*** Opening RECORD SET ***

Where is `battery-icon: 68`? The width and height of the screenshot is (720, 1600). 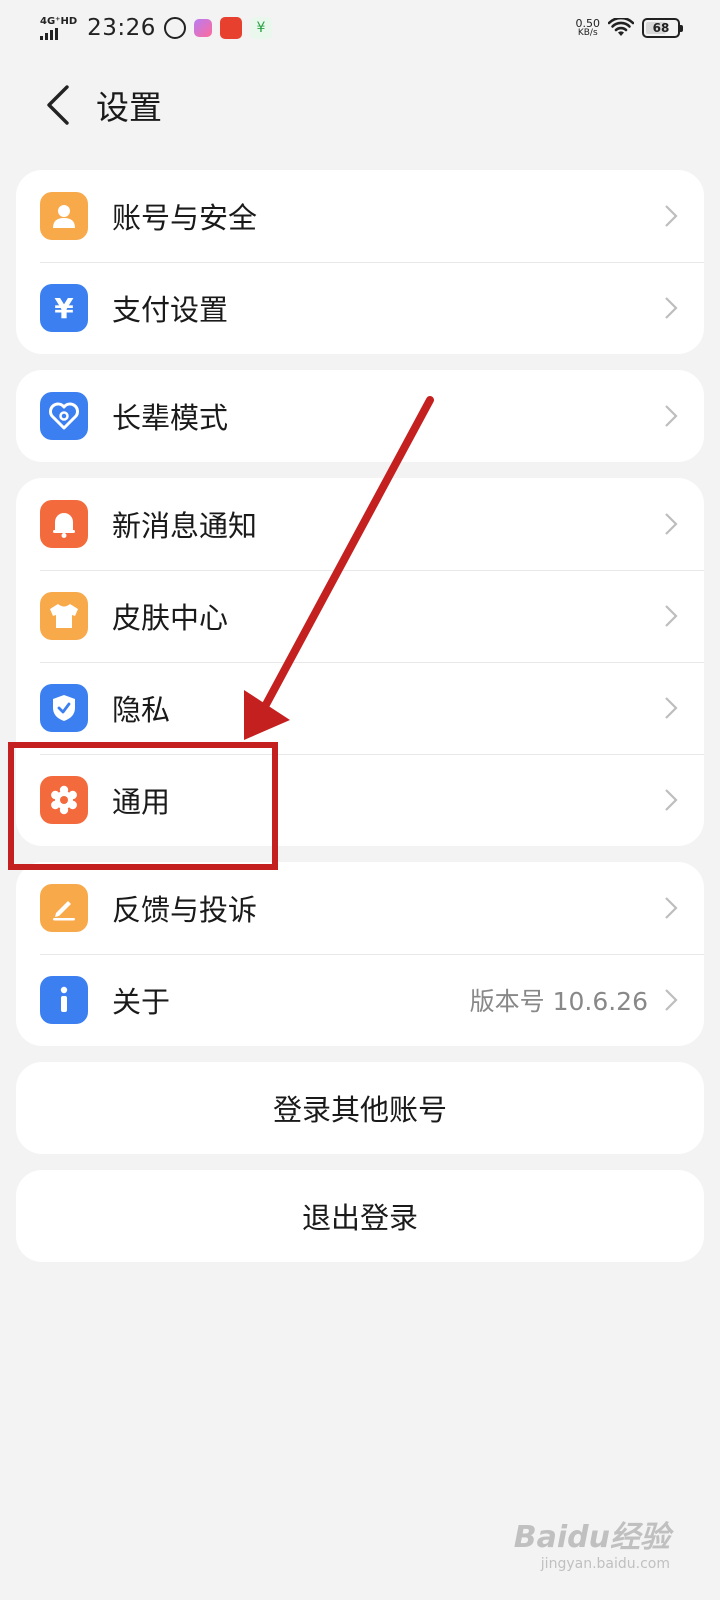
battery-icon: 68 is located at coordinates (662, 28).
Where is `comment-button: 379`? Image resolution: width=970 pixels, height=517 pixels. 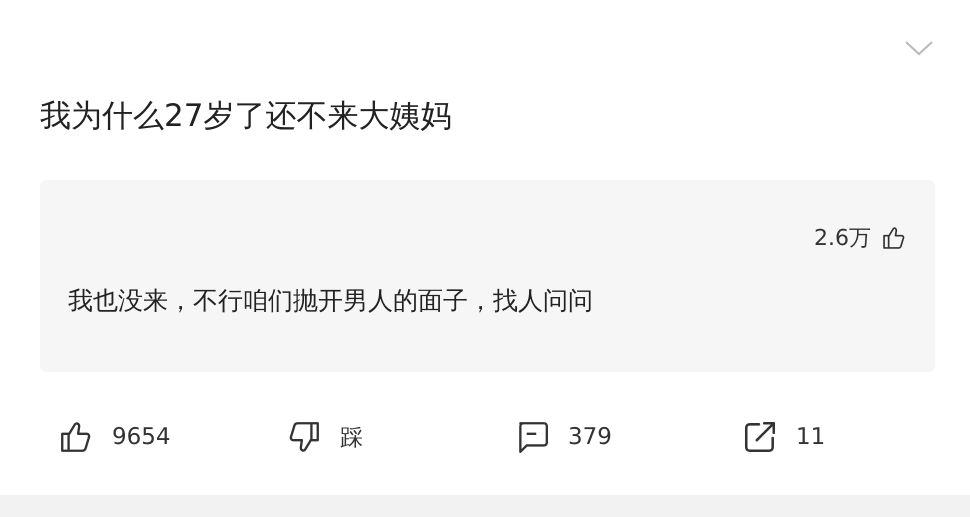
comment-button: 379 is located at coordinates (628, 437).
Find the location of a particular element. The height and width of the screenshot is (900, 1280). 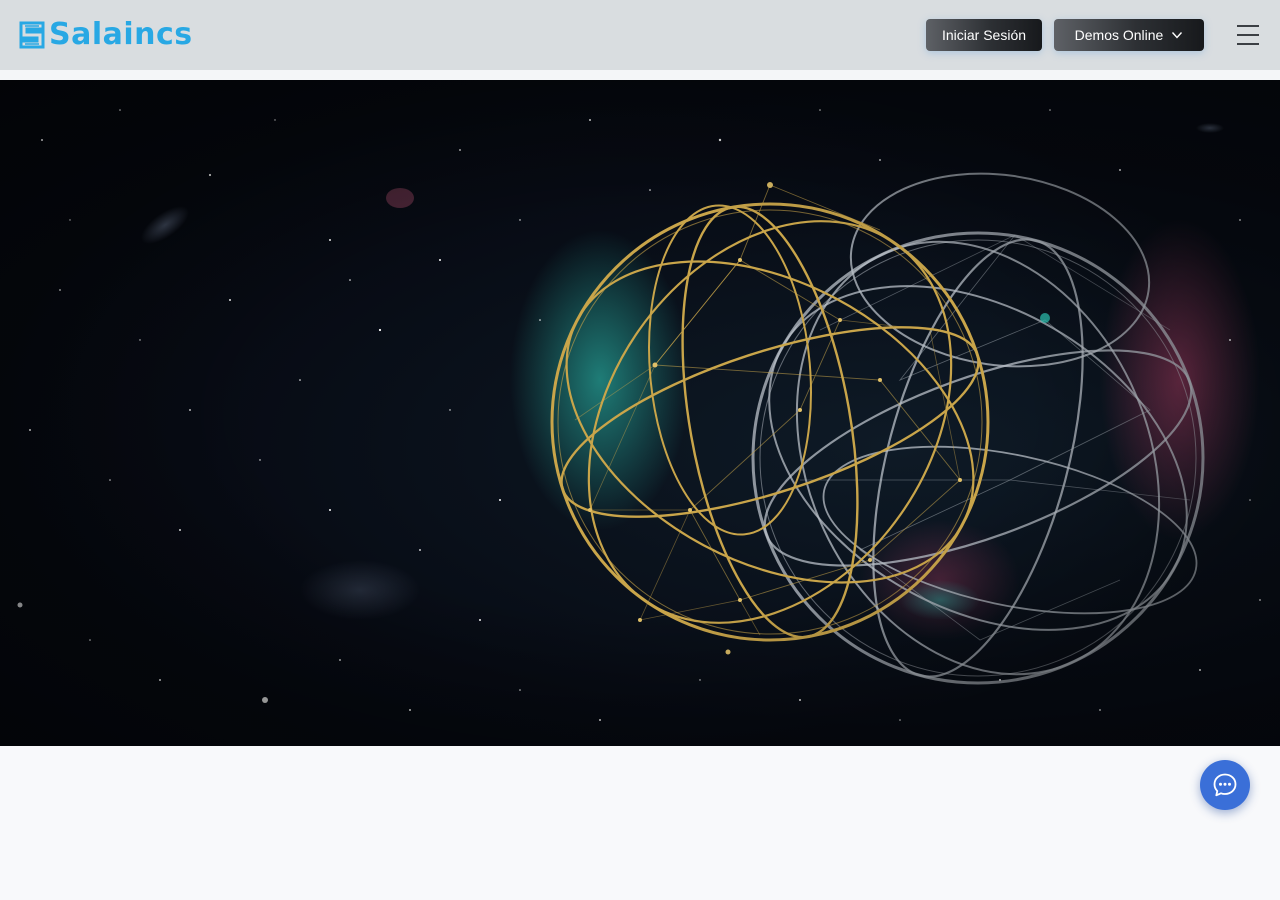

chat-bubble-icon is located at coordinates (1225, 785).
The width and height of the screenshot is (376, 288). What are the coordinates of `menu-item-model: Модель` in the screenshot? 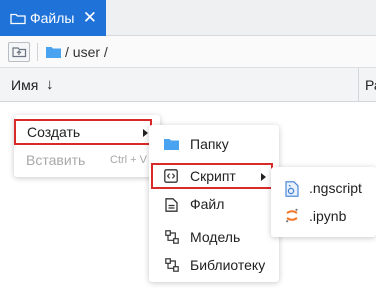 It's located at (215, 237).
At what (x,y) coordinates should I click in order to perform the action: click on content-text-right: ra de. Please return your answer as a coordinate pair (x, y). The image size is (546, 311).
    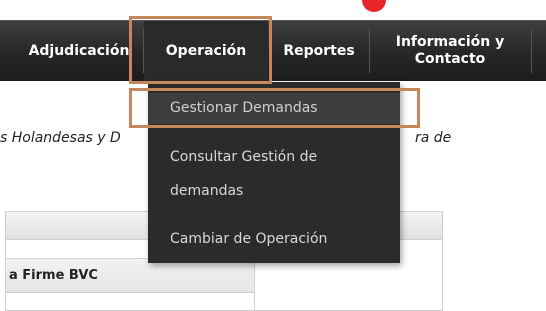
    Looking at the image, I should click on (434, 138).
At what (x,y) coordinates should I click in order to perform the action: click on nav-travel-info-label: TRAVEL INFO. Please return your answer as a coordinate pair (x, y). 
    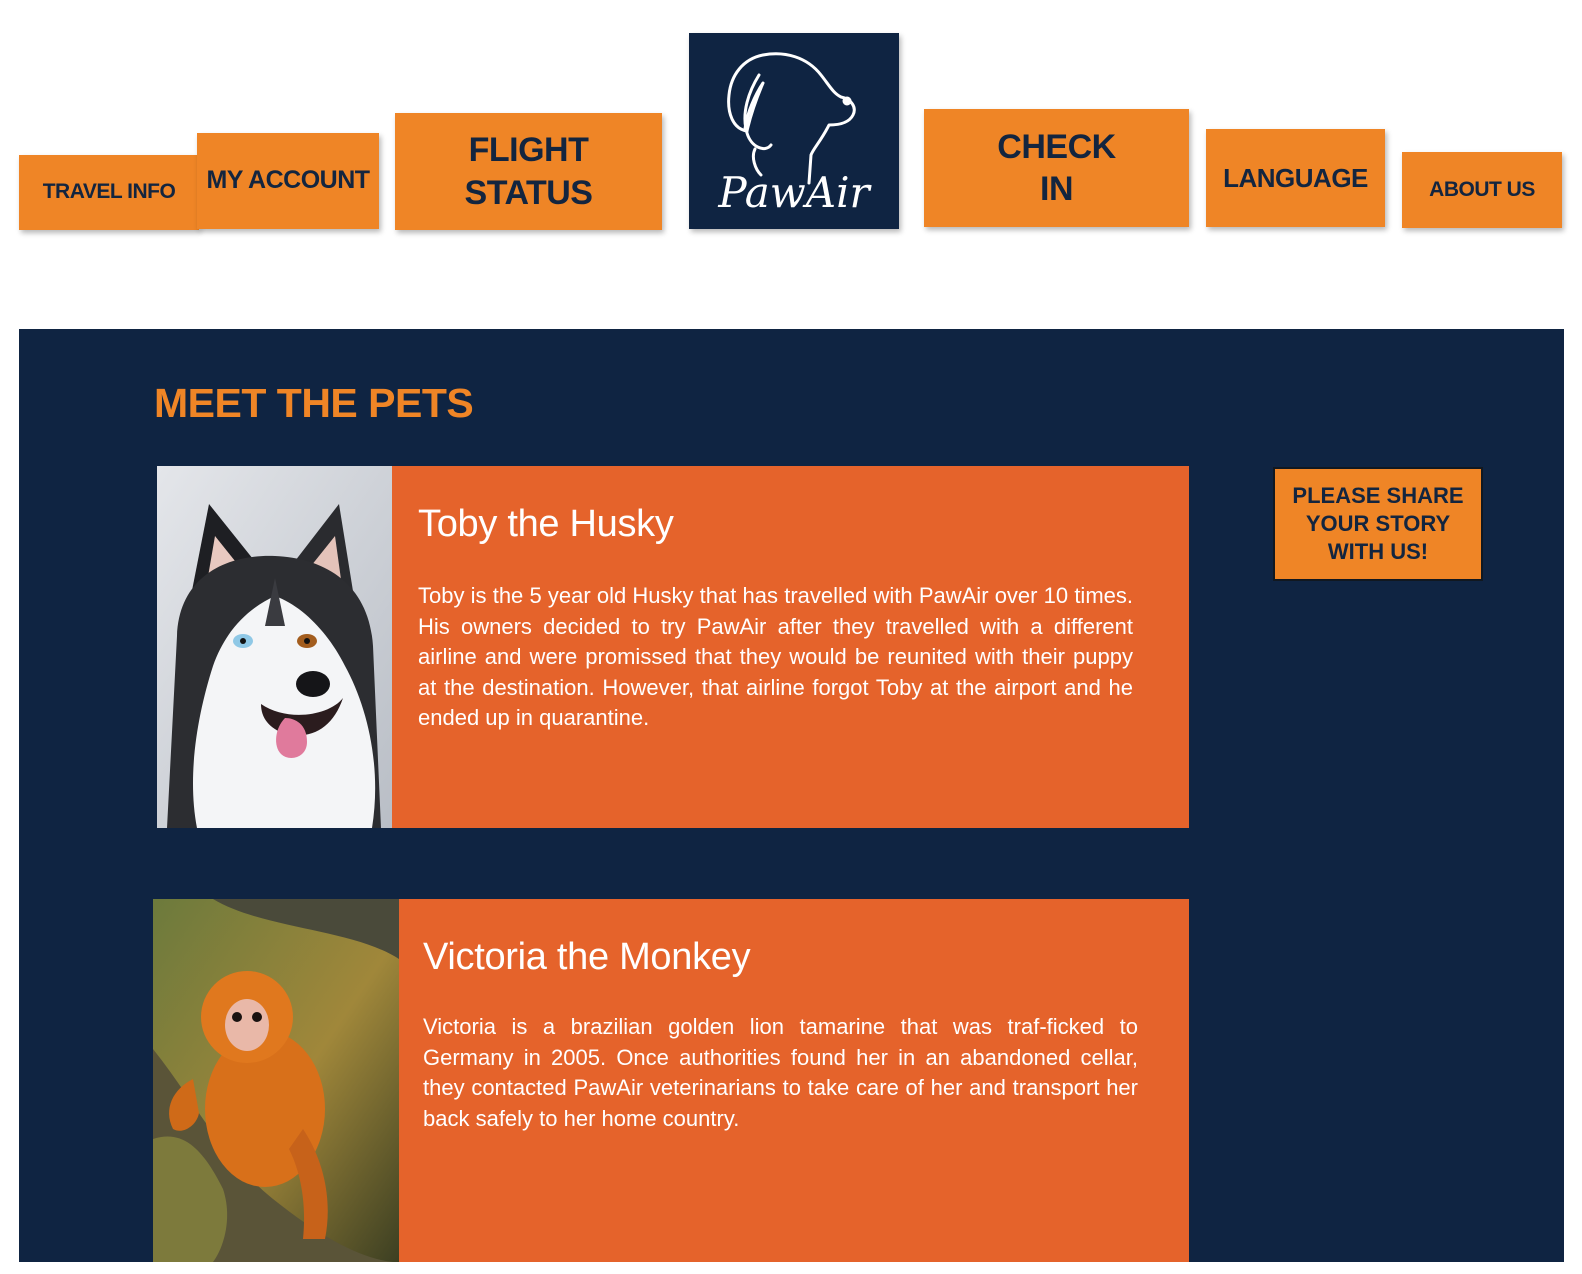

*** Closing RECORD SET ***

> _PROBLEM_
Collect every line of the records that contains the string "answer" and copy each such line in full.

> _RESPONSE TO THIS EXERCISE_
At what (x,y) coordinates should I click in order to perform the action: click on content-text-right: ra de. Please return your answer as a coordinate pair (x, y). The image size is (546, 311).
At what (x,y) coordinates should I click in order to perform the action: click on nav-travel-info-label: TRAVEL INFO. Please return your answer as a coordinate pair (x, y). 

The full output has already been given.